◆ WORK INSTRUCTIONS ◆
Write out the passage of the piece on Ricky Martin coming out as gay from "For everyone old" up to and including "that he is gay.", word for word.

For everyone old enough to remember Ricky Martin in his prime, I’m sure last week’s announcement that he was gay did not entirely throw your world off balance. In fact, I am willing to bet that his announcement came as very little surprise to basically anyone old enough to remember his infectious “She Bang,” or “Livin’ La Vida Loca” hits of the 1990s. This does not mean, however, that he should not be commended for gathering the strength to tell the world that he is gay.
Coming out is a difficult process. It first requires a person to accept their feelings of being lesbian, gay, bisexual, transgender or questioning, which in many cases is not easy. However, after this sometimes difficult self-acceptance, the person puts all of their relationships on trial essentially and tells the people closest to them that they are LGBTQ. It can be terrifying. Knowing that the people you believed to be your closest friends, the parents who raised you or the people you look to for guidance could change their opinions of you, or even worse stop loving you is a reality nobody ever wants to face, and I can imagine it is only more difficult when you are a celebrity and everyone knows your name.
Today in Hollywood, the landscape has become even more intrusive. With tabloids, celebrity oriented gossip blogs, and social networking sites (i.e.: Twitter, Facebook, myspace) chronicling every move of an individual, regular Americans begin to feel as though they personally know the celebrities whom they follow. As a result of this, regular non-celebrities believe it is their right to know everything about their favorite celebrities, as if they were in their inner-circle of friends and family. This, coupled with Hollywood’s intense pressure to be heterosexual, can make the coming out process arguably even more difficult.
While it may have been easier for Ricky Martin to come out of the closet more than a decade after his rise to fame, it is still no easy feat. After seeing the scrutiny that other openly gay musicians (particularly Adam Lambert) have endured at the hands of Hollywood in recent months, I can imagine Ricky Martin would be comfortably living a privately homosexual life with only his closest friends and family members knowing. This was however not the case. He decided that now was the time to come clean with the world about who he is, and I personally cannot thank him enough. It is times like these, when gay marriage is being fiercely contested, homosexual students are not allowed to attend their proms and language like ‘fag’ and ‘dyke’ are being overlooked in schools that gay visibility is so sorely needed. While I do not think that Ricky Martin’s coming out is going to necessarily open the flood-gates for other LGBTQ celebrities to come running out of the closet, or anti-gay legislation to disappear immediately, his efforts are a wonderful step in the right direction, and I am sure he feels intense relief about telling the world who he is without leaving any part of his identity out.
The final sentence of his coming out statement read, “I am proud to say that I am a fortunate homosexual man. I am very blessed to be who I am”. Congratulations, Ricky Martin, and thank you for having the courage to let the world know entirely who you are.

◆ STORED DATA ◆
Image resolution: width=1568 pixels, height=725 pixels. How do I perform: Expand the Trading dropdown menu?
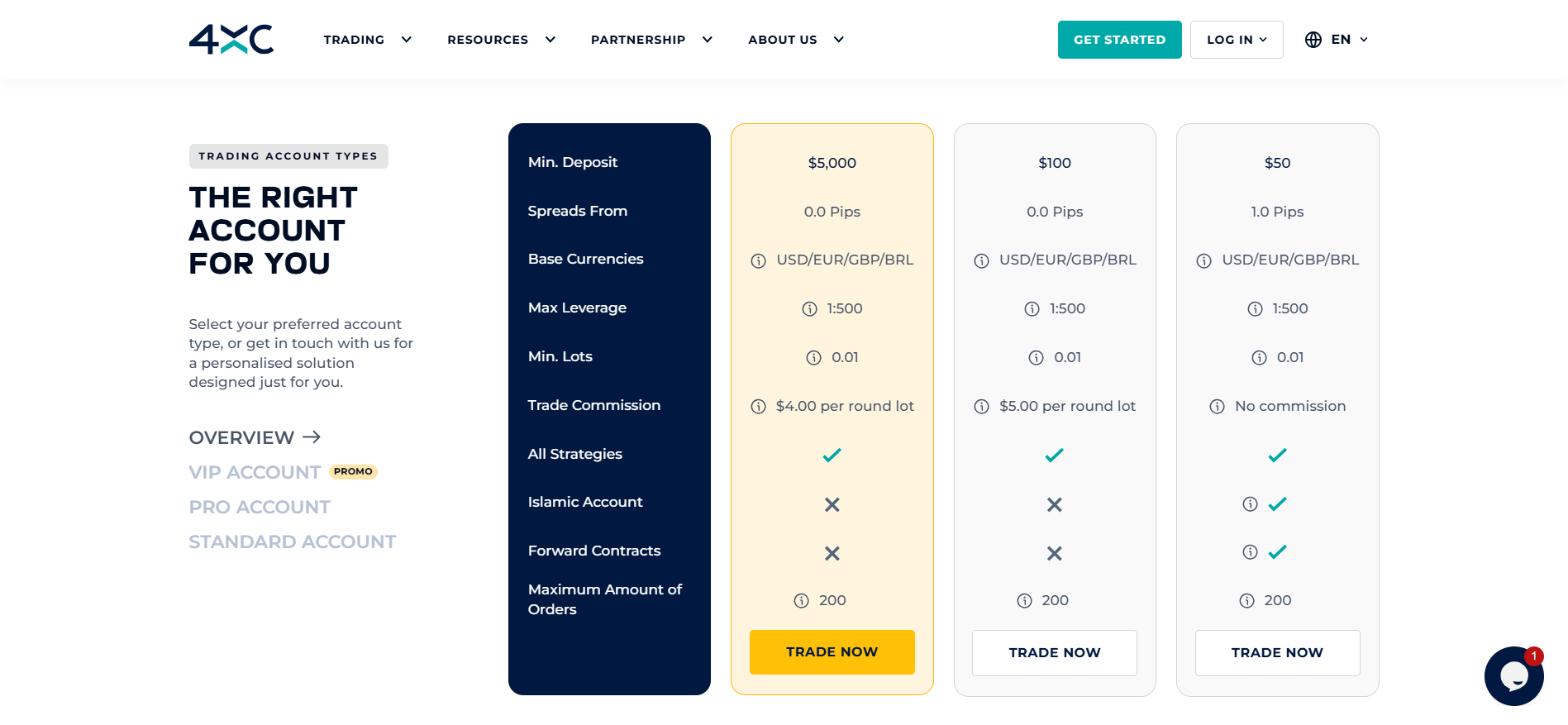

◆ REPLY TO THE TASK ◆
For everyone old enough to remember Ricky Martin in his prime, I’m sure last week’s announcement that he was gay did not entirely throw your world off balance. In fact, I am willing to bet that his announcement came as very little surprise to basically anyone old enough to remember his infectious “She Bang,” or “Livin’ La Vida Loca” hits of the 1990s. This does not mean, however, that he should not be commended for gathering the strength to tell the world that he is gay.